Distributional analysis of LLM and human scores across tasks and languages further elucidates these trends:

Figure 2: LLM evaluations across 5 synthetically generated tasks.

Figure 3: Expert human evaluations across 5 synthetically generated tasks.

Confusion matrices and agreement analysis per task/language provide granular insights into areas of disagreement:

Figure 4: Confusion matrices showing agreement between human and LLM evaluators.

Figure 5: Agreement between human and LLM evaluators per task and language respectively.

Downstream Task Evaluation

Fine-tuning experiments were conducted on Llama-3.1-8B and Phi4-14B, comparing Updesh against Aya-Collection, IndicAlign, and Bactrian-X baselines. Evaluation spans NLU (multiple-choice), NLG (translation, summarization), and instruction-following (IFEval, IFBench) tasks, using both native and translated benchmarks.

NLU and NLG Performance

Updesh yields significant improvements on NLG tasks, with Llama-Updesh and Phi4-Updesh achieving the highest ChrF scores across translation and summarization. NLU results are more nuanced: Phi4-Updesh attains best overall scores on several benchmarks (MMLU-I, MILU, BoolQ-I, BeleBele, INCL, GlobalMMLU), but no single configuration dominates across all NLU tasks.

Language-wise analysis demonstrates that Updesh delivers the largest relative gains in low- and mid-resource languages, effectively narrowing the gap to high-resource languages:

Figure 6: NLU and NLG task performance grouped by language–resource class taxonomy from Joshi et al. (2020). Updesh yields the largest relative gains in low/mid-resource languages.

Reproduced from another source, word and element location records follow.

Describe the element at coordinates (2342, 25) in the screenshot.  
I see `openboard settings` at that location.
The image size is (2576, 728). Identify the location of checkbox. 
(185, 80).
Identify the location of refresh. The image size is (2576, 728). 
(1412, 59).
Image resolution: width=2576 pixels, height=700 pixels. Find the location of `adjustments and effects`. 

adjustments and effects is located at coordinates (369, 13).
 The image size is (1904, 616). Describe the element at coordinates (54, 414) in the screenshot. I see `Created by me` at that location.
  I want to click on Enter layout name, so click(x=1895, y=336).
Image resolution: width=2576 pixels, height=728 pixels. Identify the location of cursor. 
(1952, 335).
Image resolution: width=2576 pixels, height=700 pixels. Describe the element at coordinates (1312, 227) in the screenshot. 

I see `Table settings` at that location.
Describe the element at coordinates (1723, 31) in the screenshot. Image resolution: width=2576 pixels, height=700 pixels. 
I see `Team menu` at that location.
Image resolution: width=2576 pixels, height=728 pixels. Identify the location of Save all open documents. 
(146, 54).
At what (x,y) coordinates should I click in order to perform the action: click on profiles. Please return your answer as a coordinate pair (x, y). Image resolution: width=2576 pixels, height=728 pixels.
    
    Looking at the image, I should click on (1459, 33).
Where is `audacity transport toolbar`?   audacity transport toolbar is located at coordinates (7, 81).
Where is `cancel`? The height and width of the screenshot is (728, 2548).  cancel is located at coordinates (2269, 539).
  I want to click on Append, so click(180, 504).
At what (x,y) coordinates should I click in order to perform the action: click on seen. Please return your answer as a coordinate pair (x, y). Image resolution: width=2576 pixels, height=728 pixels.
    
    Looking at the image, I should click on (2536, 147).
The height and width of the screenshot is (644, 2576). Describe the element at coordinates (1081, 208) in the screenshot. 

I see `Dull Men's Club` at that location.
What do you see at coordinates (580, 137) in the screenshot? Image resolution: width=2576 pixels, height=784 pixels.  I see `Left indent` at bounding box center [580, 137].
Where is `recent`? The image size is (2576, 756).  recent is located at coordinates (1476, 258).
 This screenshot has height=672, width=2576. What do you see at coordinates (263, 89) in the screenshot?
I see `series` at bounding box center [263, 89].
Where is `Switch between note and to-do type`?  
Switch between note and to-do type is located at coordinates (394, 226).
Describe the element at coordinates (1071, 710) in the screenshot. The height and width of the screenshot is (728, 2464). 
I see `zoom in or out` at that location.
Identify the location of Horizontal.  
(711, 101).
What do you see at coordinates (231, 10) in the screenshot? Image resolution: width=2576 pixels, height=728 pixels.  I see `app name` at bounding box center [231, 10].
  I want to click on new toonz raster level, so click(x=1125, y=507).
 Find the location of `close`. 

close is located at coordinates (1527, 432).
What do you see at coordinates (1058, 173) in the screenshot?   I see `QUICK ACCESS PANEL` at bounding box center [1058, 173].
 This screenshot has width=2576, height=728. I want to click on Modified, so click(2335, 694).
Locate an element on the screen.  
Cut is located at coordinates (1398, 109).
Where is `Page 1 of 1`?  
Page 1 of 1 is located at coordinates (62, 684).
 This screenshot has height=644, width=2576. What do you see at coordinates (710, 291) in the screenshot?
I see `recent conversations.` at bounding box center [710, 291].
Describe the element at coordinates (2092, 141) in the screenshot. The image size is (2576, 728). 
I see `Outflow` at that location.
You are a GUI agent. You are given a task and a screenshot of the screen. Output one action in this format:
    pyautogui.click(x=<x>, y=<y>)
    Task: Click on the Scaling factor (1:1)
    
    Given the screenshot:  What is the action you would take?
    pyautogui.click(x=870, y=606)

Instruction-Following Capabilities

On instruction-following benchmarks, Updesh provides robust performance with minimal catastrophic forgetting, especially for Phi4. Fine-tuning generally degrades Llama's performance, but Updesh shows smaller drops compared to other baselines. The results underscore the importance of training data format and distributional alignment with downstream tasks.

Discussion

Quality Evaluation: LLM-based evaluators are insufficient for nuanced multilingual and multicultural quality assessment, necessitating scalable human-in-the-loop protocols.
Task-Type Sensitivity: Updesh-trained models excel in NLG tasks due to long-context, generative training data, while NLU gains are attenuated by format mismatches.
Distributional Mismatch: The composition shift in Updesh (long-form, multi-step, generative) amplifies NLG gains but limits NLU improvements, highlighting the need for task-aligned data curation.
Resource Gap Bridging: Updesh demonstrates that context-aware, culturally grounded synthetic data can effectively bridge resource gaps, especially in low-resource languages.

Ethical Considerations

The paper details institutional oversight, annotator demographics, and rigorous quality assurance protocols. Native speakers were involved in annotation, with explicit attention to privacy, consent, and data sovereignty.

Conclusion

This work provides a comprehensive empirical paper of synthetic data generation for multilingual, multicultural AI, with a focus on Indic languages. The Updesh dataset, constructed via a bottom-up, culturally grounded pipeline, demonstrates that synthetic data can substantially improve generative task performance and reduce resource disparities. However, the results indicate that no single strategy is universally optimal; effective multilingual AI development requires multi-faceted, context-aware data curation and evaluation methodologies. The public release of Updesh and associated protocols will facilitate transparent, reproducible research in this domain.